Sayfa alıntısı ::
Böylece hak, ödev, yetki, sorumluluk gibi birbirine hayat veren kavramların çatışmadığı görülecek aksi durumlar ise bütün toplumun bünyesini kemiren anarşi ortamının doğmasına sebep olacaktır. Hukukun en temel ilkesi olan “Müddei iddiasını ispata mecburdur” ifadesinden hareketle kişi, haklarıyla ilgili yasal ve pratik uygulamaların zeminine kendi demokratik ve hür teşebbüsü ile ulaşacaktır. Bu alandaki geri kalmışlığı anlatırken de çoğu zaman eleştirdiğimiz devlet organlarının bu konudaki hareketsizliğinin aslında pek de geçerli bir tezi ifade etmediği açıktır. Eğitim düzeyi düşük fertler tarafından algılanmamış ve günlük hayata yansıtılamamış yasaların toplum düzenindeki etkisinin geçerliliğini savunmak oldukça yersiz bir o kadarda ütopik yaklaşım olmaktan ileri gitmeyecektir. Okullar toplumsal kalkınmanın her alanında olduğu gibi bu alanında da ilerlemenin lokomotifi olacaktır. Sorunu çözmek için ise işlevsel ve canlı uygulamalara yer vermek daha kalıcı etkilerin oluşmasına sebep olacaktır. Fakat sorun ilköğretim okullarına “Vatandaşlık ve İnsan Hakları Eğitimi” dersi koymakla çözülecek kadar da basit değildir. Esas olan demokrasinin ve insan haklarının faziletine inanmış öğretmen ve idarecileri harekete geçirebilmektir. (2)

Her bireyin insan hakları olduğunu söylediğimiz zaman, aynı zamanda her bireyin diğerlerinin insan haklarına saygı gösterme sorumluluğu olduğunu da belirtiyoruz. İnsan Hakları eğitimi insan hakları hakkındadır, fakat aynı zamanda insan hakları içindir. Meselâ, İnsan hakları eğitimi: İnsanları işkence gibi insan hakları ihlâlleri hakkında veya yasalar hakkında eğitir, bu insan hakları hakkındaki eğitimdir. İnsanlara, haklara nasıl saygı duyulacağını ve nasıl koruyacaklarını öğretir. İnsan Hakları Eğitimi, kişilerin insan haklarını anladıkları ve önemli olduklarını, saygı görmeleri ve korunmaları gerektiğini hissettikleri noktaya kadar gelişmelerine yardım etmektir. (3)

Yönergeler ::
a. Sayfa alıntısına göre hukukun en temel ilkesi hangi ifadedir?
b. Sayfa alıntısında birbirine hayat veren kavramlar olarak anılanların hepsini sıralayın.

Satır listesi ::
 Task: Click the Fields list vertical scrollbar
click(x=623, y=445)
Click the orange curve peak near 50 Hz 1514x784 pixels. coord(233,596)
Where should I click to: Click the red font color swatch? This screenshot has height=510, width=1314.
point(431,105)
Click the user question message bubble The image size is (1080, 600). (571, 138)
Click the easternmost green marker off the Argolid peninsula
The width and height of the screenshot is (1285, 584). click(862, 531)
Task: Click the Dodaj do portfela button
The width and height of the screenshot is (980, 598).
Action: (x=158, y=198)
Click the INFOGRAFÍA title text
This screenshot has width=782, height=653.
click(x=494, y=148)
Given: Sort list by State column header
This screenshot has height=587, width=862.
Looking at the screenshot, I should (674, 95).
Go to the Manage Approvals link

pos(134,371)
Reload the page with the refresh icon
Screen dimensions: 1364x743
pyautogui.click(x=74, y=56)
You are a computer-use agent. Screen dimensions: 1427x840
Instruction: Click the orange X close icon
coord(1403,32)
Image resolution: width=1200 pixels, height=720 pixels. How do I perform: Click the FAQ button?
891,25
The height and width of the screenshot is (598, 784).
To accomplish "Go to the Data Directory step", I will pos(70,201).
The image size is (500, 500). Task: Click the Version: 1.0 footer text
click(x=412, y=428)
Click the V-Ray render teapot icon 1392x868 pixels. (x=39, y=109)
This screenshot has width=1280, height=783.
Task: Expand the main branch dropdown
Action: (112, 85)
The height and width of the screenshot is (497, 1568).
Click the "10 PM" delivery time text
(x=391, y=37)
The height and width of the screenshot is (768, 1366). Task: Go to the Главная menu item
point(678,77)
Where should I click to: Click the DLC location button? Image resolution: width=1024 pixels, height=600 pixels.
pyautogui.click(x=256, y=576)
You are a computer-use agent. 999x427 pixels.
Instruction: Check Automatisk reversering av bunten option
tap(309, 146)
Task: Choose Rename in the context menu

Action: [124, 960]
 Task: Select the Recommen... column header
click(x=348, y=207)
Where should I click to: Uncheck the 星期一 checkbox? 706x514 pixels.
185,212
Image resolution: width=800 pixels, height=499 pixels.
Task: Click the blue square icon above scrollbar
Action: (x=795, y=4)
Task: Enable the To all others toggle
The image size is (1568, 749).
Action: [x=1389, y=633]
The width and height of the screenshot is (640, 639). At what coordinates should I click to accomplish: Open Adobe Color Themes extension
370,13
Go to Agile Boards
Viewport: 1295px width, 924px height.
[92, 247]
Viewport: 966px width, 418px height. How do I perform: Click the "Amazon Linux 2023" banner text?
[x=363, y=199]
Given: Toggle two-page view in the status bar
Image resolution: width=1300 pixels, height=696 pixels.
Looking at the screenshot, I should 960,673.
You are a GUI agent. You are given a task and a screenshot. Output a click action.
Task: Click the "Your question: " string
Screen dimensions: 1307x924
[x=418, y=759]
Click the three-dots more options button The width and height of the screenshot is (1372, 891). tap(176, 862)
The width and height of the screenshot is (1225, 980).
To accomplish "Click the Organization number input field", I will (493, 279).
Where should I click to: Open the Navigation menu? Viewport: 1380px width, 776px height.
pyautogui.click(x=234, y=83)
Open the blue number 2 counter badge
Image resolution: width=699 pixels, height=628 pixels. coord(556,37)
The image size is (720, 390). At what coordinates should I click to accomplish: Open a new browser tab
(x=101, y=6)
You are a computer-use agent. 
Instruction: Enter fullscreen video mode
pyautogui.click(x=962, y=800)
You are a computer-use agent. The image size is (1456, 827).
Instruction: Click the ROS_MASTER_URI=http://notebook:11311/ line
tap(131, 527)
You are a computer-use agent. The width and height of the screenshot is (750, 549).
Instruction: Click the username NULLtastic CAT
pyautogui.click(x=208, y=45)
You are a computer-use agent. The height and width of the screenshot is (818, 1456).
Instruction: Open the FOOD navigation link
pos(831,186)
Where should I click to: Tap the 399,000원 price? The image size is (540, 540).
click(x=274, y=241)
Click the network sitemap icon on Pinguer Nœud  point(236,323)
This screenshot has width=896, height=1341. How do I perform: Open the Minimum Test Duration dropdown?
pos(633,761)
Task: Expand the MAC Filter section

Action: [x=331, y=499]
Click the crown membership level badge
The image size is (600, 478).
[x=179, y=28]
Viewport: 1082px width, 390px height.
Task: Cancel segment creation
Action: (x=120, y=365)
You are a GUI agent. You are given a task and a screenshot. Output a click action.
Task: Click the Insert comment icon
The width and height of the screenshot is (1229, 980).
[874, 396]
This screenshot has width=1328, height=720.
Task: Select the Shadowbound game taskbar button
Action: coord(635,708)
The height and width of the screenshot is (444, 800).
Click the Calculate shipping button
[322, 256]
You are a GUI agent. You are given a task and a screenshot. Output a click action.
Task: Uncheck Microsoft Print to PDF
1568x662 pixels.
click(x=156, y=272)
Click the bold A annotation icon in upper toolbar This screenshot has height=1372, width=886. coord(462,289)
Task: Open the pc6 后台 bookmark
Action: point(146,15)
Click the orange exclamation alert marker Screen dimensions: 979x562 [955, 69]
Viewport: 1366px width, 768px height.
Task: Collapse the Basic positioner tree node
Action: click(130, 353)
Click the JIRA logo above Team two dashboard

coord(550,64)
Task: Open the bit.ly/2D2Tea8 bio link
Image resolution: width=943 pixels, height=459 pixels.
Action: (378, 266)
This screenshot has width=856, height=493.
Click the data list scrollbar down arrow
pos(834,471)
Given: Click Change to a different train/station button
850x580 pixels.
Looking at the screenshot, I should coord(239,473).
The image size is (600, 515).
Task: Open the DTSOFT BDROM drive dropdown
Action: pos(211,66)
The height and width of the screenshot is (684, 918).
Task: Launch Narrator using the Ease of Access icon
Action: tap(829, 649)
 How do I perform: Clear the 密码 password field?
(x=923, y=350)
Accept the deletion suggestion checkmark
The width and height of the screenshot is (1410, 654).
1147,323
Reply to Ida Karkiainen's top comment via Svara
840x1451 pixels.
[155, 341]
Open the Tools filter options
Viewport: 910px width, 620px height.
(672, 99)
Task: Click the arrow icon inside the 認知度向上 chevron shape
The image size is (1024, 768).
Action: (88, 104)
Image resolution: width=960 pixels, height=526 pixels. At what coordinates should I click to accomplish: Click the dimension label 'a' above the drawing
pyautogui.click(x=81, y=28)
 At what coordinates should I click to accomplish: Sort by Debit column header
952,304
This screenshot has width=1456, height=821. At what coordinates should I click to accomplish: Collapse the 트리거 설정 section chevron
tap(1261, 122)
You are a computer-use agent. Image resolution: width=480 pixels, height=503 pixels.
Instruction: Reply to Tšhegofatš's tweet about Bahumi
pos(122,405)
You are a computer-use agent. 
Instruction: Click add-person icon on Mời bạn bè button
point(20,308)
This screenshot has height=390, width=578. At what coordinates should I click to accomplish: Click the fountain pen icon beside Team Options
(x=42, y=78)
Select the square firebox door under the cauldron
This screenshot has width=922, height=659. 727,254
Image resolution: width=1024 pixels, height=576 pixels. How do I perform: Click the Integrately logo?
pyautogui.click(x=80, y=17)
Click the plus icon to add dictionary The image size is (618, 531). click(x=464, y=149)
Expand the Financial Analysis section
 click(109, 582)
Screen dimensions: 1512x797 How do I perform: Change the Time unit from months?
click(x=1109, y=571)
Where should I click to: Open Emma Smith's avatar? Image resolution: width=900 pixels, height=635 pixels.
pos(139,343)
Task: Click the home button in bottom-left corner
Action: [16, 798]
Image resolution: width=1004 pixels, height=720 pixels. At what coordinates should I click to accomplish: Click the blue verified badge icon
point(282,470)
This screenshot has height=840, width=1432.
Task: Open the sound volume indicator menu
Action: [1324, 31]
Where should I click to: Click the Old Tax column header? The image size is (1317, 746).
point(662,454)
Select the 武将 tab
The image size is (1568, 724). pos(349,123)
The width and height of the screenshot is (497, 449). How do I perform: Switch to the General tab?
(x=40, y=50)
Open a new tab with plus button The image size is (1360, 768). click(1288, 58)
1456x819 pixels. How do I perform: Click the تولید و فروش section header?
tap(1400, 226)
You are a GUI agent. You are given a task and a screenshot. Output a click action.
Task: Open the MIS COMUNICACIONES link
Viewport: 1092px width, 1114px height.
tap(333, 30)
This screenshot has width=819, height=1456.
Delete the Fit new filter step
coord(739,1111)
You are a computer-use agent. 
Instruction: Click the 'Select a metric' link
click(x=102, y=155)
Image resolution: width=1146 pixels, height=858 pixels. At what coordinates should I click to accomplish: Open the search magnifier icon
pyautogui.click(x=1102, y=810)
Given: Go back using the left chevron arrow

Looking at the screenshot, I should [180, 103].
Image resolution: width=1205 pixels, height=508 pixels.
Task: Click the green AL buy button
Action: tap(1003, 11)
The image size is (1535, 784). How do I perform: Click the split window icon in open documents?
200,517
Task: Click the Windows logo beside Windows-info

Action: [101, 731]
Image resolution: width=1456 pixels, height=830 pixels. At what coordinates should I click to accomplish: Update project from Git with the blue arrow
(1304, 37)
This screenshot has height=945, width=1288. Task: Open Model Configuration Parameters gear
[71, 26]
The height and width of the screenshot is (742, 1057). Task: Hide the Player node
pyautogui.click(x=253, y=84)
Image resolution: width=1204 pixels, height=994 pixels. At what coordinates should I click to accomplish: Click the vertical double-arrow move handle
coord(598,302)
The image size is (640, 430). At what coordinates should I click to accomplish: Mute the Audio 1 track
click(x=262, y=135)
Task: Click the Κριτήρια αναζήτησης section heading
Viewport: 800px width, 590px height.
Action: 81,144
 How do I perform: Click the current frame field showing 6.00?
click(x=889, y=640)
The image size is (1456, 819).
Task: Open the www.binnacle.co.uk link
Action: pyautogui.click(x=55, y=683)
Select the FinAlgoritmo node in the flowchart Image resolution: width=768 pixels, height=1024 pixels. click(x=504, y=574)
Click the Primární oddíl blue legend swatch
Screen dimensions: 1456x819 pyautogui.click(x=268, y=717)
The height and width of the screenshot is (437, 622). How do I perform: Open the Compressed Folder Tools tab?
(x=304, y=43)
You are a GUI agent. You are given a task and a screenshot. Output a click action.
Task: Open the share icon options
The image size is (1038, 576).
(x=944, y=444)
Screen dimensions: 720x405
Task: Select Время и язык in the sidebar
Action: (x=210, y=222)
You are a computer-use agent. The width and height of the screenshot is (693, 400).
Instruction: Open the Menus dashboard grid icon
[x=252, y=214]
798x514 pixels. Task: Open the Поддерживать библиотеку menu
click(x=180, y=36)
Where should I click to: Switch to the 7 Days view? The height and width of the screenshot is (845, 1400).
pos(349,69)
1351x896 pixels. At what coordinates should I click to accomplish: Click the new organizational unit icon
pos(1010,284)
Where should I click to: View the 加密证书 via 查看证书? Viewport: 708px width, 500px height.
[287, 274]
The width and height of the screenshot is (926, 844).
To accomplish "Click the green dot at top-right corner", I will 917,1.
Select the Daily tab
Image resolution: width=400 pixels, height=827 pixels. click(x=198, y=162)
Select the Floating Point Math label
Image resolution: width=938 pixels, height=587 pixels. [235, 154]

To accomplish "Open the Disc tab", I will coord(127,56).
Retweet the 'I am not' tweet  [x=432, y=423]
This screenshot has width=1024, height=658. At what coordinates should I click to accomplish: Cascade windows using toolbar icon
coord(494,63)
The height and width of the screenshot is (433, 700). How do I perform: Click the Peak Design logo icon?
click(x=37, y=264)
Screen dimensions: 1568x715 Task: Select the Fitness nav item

Yanıtlar ::
a. "Müddei iddiasını ispata mecburdur".

b. Hak, ödev, yetki, sorumluluk.